Bir kandil gecesi, oda da tek başıma Kuran-ı Kerimin Arapça yüzeyini, sonra Latin harflerle yazılmış yine Arapça metnini sonra da Türk dilinde mealini yavaş, yavaş okuyordum. Herhangi bir şey, koca bir okyanustan minik bir katre yaratanın lütfu ile alabilir miydim acaba? Bunlar zaten âlimler tarafından daha önce açıklanmış, ne gereği var oku Arapça metini geç. />
Ben anlamadığım halde okursam bile alt benliğimde bir şeyler kımıldatacağına kesinlikle inanıyorum. Ayrıca alt beynimin kuşdili dâhil bütün dilleri, sembolleri, rumuzlar, şifreleri, kriptoları kavradığına da inanıyorum. Nedir kuşdili? Neml suresi on altıncı ayeti kerimede yaratan “mantıkuttayr (kuşdili )” diye zikrediyor. Ama alt beyinlerimizle ya da kalplerimizle anladıklarımızın daha süratle üst beyne çıkması için, üst beynimizin kullandığı dillerle de okumamız gerektiğini düşünüyorum. Aslında zaten çoğu sohbetler, atasözleri ve diğer kibar kelamlar, kitabımızın, hadisi kutsilerin, hadisi şeriflerin üst beynimizin anlayabildiği bizim dilimize meali değil, tefsiridir diye düşünüyorum. Aman dikkat demiyorum, düşünüyorum. İsterseniz sizde öyle düşünebilirsiniz. Ancak ne yazık ki Kuran-ı Kerim dışındaki tüm eserler Yüce Allahın korumasının dışındadır. Yani bildiğimiz kadarı ile Allah bize Kuran-ı Kerim dışında bir yazılı metini koruyacağına dair söz vermemiştir. Bu da bize zaman, zaman çok kuvvetli âlimlerin çok özel metotlarla meal ve tefsirleri hatta rumuzlu, sembolik, mantıkut tayr şeklinde yazılmış olması muhtemel iç manalarını açıklama gerekliliğini göstermektedir. Çünkü daha önce yapılan açıklama ve hükümlerin en azından bazılarının çeşitli nedenlerle yetersiz kalabileceğinin işaretidir. Çok önemli birçok konunun diyanetçe garanti altına alındığına da eminim. Ama din bir yaşam tarzı olduğuna göre, fıkıhi konuları ezbere bilmesek bile anlayış tarzını kavramak zorundayız. Açarız Ömer Nasuhi Bilmen İslam ilmihalini, açarız diyanet ilmihalini kuralları görürüz. Fakat İslam’ın özünü anlama gayreti başka bir şeydir ve bize aktarılanların doğruluğunu da tespit edebilme yeteneği vermelidir. Bu işi sadece âlimlere bırakmak, sanki âlimlerin cennette yalnız kalmalarına razı olmak gibidir. Allah cümlemize sırat-ı mustakim de olanlar la beraber olmamızı nasip etsin.

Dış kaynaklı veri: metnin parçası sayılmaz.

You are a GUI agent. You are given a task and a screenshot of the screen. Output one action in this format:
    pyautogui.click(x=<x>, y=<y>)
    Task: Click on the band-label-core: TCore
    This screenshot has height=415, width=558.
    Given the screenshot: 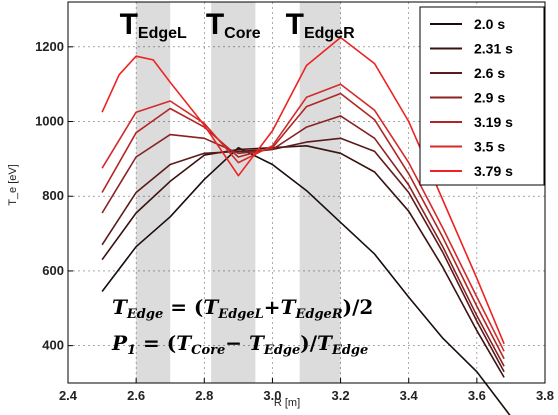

İşte bunlar ve benzeri nedenlerle, tabii ki keyif de duyduğumdan yukarıda bahsettiğim, Kuran-ı Kerimi bir katre nispetinde olsa da anlayabilme çalışmamı yaparken, yan odada mevlit dinleyen büyüklerimden birisi:

“Ahkâm kesmeyi pek bilirsin gel de mübarek gece mevlit dinle”  dedi.

Allah’ım ne çok konuşuyorum haklılar bezdirmişim demek ki garipleri. Neyse, ne yaptığımı, bu işinde sevap olabileceğini anlatmaya çalışsam da nafile, ezberi bozamadım. Biri ortaya çıkmış çok güzel bir şey yapmış. Ama o artık bizim tabumuz olmuştu. “ Kandilde mevlit ilahilerinin dışında bir şeyle uğraşmak faydasızdır, geceyi kaçırmaktır! ” Peygamberimiz tabuları yıkmak, ezberleri bozmak için gelmişti. Şimdi bu ezberleri kim bozacaktı? Tabi ki ben bozmayacağım, bozamam, ben sadece farkına varabildiğim kendi ezberlerimi bozmaya çalışıp muhtemel okuyuculara da sunacağım.